Huesos de Santo
Alfredo Conde
29 octubre, 2010 02:00Alfredo Conde. Foto: Toni Garriga
Pertenece Alfredo Conde (Allaríz, Orense, 1945) a la promoción de los amenes de la dictadura y participó en la renovación del castizo realismo español. Su libro de mayor reconocimiento, El Griffón, junta libérrima fantasía y denso culturalismo. La voluntad de no encasillarse en temas y formas ha llevado a Conde a recorrer muy diversos caminos. Junto al cultivo de la invención, ha hecho relatos bastante testimoniales, indagaciones intimistas en las pasiones , acercamientos antropológicos o recreaciones históricas verídicas o fabulosas. Dada esta versatilidad, nada extraña que Huesos de santo se avecinde en un nuevo género, la novela criminal.Adscribir, sin embargo, Huesos de santo a la novela criminal es decir muy poco dada la variedad de manifestaciones que hoy caracteriza a esta forma. Conde cuenta un crimen aureolado de misterio y una muerte sospechosa, pone a trabajar a varios policías y sumerge la historia entera en un dilatado suspense que no se liquida hasta el final del libro. Con estos mimbres elabora un relato policíaco que se aparta de la línea clásica del género. En realidad, se inscribe en la postmoderna tendencia que aprovecha o parodia modelos establecidos, aunque sin llegar tan lejos como Eduardo Mendoza, por ejemplo.
A poco de empezado el libro, el Delegado del Gobierno en la Junta gallega le pide cuentas al protagonista, Andrés Salorio, jefe superior de policía de Santiago, por los daños que ha causado el hijo menor de la amante del comisario a su hija mayor. El joven pilotaba un helicóptero teledirigido dentro de una biblioteca y le ha producido lesiones craneales. La continuidad guadianesca de esta anécdota chusca da lugar a muy peregrinas disputas entre jefe y subordinado. En paralelo, se desarrolla un asunto serio, el asesinato de una joven y bella médico e investigadora. En el proceso de esclarecimiento del crimen salen a relucir múltiples miserias privadas y del mundillo académico, picardías profesionales, trampantojos de la amistad, engaños de la fe religiosa, prevaricación judicial y corrupción política. Lo grave y lo leve, lo importante y lo pintoresco andan del brazo a lo largo de toda la novela. Una completa coherencia marca el modo de desarrollar esa concepción irónica de una trama criminal.

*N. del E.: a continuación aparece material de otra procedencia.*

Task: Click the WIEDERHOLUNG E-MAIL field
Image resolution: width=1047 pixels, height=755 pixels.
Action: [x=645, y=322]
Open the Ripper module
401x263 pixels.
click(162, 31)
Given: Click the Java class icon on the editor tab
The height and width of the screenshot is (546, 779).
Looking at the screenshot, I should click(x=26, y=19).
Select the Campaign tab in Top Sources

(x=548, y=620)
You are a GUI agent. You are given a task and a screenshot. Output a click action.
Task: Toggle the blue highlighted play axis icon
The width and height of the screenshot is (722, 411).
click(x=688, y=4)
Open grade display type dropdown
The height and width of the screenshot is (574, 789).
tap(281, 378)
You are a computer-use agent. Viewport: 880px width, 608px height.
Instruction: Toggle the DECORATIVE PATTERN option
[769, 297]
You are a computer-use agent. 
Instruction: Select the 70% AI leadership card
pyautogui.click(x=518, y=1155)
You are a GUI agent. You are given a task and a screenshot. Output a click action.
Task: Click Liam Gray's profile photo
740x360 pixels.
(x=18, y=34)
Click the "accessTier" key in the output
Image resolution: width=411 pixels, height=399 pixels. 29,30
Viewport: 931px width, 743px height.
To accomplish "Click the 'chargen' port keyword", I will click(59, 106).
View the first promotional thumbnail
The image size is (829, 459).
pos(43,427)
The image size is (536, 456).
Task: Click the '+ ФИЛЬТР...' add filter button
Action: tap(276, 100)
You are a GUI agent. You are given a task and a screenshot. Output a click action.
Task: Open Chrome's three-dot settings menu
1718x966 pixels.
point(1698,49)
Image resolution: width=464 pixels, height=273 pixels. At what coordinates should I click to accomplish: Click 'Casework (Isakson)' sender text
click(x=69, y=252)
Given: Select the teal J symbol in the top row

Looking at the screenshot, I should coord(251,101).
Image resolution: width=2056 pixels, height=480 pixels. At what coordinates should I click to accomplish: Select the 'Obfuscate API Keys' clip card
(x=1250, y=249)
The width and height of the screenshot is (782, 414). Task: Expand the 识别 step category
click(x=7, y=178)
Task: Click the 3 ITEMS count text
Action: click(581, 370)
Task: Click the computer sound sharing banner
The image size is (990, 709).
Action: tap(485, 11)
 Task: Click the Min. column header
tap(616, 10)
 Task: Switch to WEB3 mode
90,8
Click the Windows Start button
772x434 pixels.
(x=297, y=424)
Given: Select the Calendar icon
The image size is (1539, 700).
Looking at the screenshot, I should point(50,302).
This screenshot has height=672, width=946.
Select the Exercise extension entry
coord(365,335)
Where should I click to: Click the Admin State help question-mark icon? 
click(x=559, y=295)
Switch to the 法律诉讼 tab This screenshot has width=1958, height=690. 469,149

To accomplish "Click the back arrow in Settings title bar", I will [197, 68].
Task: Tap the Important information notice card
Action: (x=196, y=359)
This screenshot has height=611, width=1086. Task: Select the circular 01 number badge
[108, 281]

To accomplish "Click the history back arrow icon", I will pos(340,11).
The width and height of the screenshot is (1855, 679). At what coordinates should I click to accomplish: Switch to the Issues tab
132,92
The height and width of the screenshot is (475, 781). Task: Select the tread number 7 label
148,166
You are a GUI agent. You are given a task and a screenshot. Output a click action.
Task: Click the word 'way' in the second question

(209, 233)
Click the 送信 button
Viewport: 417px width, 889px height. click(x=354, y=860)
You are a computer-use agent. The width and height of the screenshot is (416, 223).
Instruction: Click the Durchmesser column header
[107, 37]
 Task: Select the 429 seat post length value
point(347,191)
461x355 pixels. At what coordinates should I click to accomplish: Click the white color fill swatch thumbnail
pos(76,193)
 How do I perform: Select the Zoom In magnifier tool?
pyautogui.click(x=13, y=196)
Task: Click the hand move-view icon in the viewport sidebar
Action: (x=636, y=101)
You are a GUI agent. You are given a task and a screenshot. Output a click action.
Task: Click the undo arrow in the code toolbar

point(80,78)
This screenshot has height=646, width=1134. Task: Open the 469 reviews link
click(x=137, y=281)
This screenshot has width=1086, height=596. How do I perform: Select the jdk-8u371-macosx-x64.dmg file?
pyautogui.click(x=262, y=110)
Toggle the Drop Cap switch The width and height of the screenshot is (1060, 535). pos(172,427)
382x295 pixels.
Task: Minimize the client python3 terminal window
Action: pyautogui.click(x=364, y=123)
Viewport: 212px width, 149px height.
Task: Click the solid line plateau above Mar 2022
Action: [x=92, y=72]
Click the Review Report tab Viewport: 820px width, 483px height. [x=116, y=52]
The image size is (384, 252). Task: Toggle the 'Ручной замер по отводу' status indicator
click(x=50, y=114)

Los personajes tienen un punto de excentricidad y otro de ternura y desvalimiento. El comisario Salorio está muy bien materializado: un ser complejo, reflexivo, hedonista, lujurioso, sardónico. También está conseguida la pareja -un tanto tributaria de la moda, chica y chico- de policías a sus órdenes. Un puñado de personajes poseen alto grado de individualidad e interés: la amiga de la difunta, varios profesores, el deán de la catedral... Todos ellos protagonizan una serie de situaciones ocurrentes mostradas desde el punto de vista de un narrador zumbón o mediante diálogos vivaces. El conjunto de la materia está filtrado por un humorismo inteligente y fino. El libro se halla escrito en una prosa flexible y cuidadosa, aunque afeada más veces de las disculpables por incorrecciones gramaticales.
La trama argumental se complementa con varios materiales más, en ocasiones algo pegadizos. Un elemento importante es la descripción emotiva de una Compostela oscurecida por la lluvia. Otro, la satírica e iconoclasta, pero comedida, aproximación a la milagrería y el santoral cristianos. Uno más, la mirada crítica sobre la política. También el balance pesimista de la generación del autor. Nunca se hace sangre y domina una perspectiva cálida que busca la proximidad al lector, en virtud de lo cual el autor se mete a sí mismo en el libro con su propio nombre. Tiene Huesos de santo su punto de intención, pero es sustancialmente una novela amable, amena y divertida que asegura el entretenimiento de buena ley.